20. Business Day. If any payment shall be required by the terms of the Agreement to be made on a day that is not a Business Day, such payment shall be made on the immediately succeeding Business Day and no further Price Differential (with respect to a payment of Price Differential) or interest (with respect to any other payment due hereunder) shall accumulate or accrue after the day on which payment was required.
21. Amendments. Paragraph 17 of the Agreement shall be amended by inserting the following words following the end of the second sentence thereof: “and each rating agency then rating the Commercial Paper Notes at the request of Buyer and the rating agencies issuing a rating with respect to the Agreement shall have confirmed in writing that such modification, waiver or departure will not result in a reduction or withdrawal of the rating of the Commercial Paper Notes or the Agreement, as applicable.”
22. Counterparts. The Agreement (and each amendment, modification and waiver in respect of it) may be executed and delivered in any number of counterparts, each of which counterparts shall be deemed to be an original and such counterparts shall constitute but one and the same instrument.

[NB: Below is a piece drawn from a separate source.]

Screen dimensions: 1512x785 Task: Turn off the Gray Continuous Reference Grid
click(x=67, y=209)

23. Tax Matters. (a) Seller and Buyer understand and intend that the Transaction provided for in the Agreement will be treated as a loan secured by the Purchased Securities for U.S. federal income tax and state and local income and franchise tax purposes only and will file any tax returns, tax reports and other tax filings in a manner consistent with such understanding and intent and will not take any tax position inconsistent therewith.

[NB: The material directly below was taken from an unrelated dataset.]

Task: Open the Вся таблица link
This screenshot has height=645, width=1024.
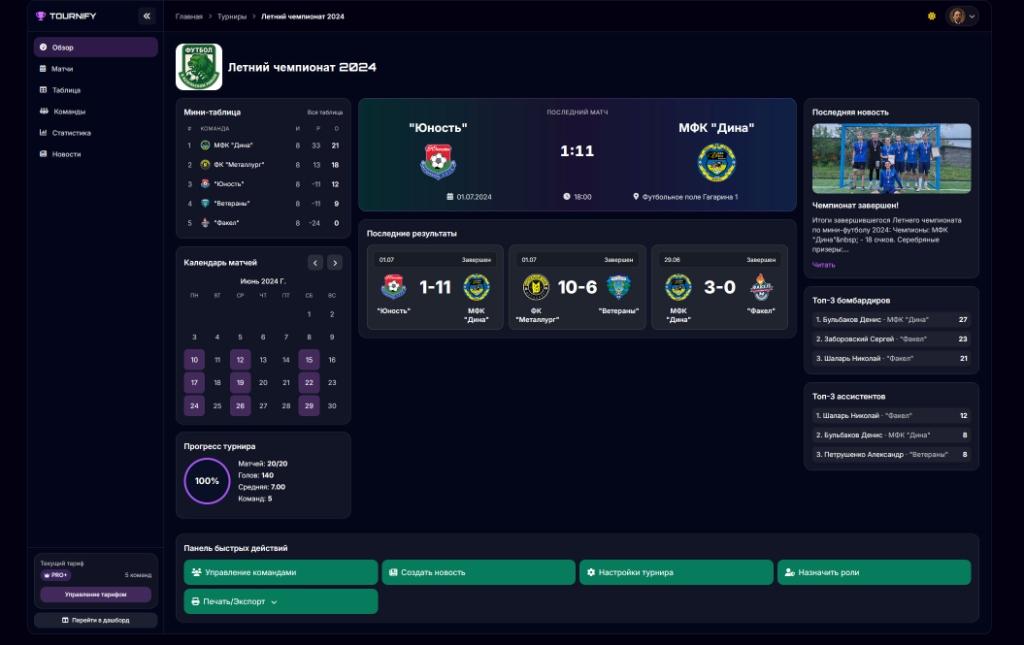Action: (325, 112)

(b) As a condition of executing the Agreement, Buyer must deliver or cause to be delivered to Seller on or before the date it becomes a party to the Agreement the following “Withholding Tax Form”: a correct, complete and duly executed US Internal Revenue Service Form W-9. Within 20 days of Seller’s request after obsolescence or invalidity of any Withholding Tax Form previously delivered by Buyer, Buyer will deliver to Seller a correct, complete and duly executed Withholding Tax Form.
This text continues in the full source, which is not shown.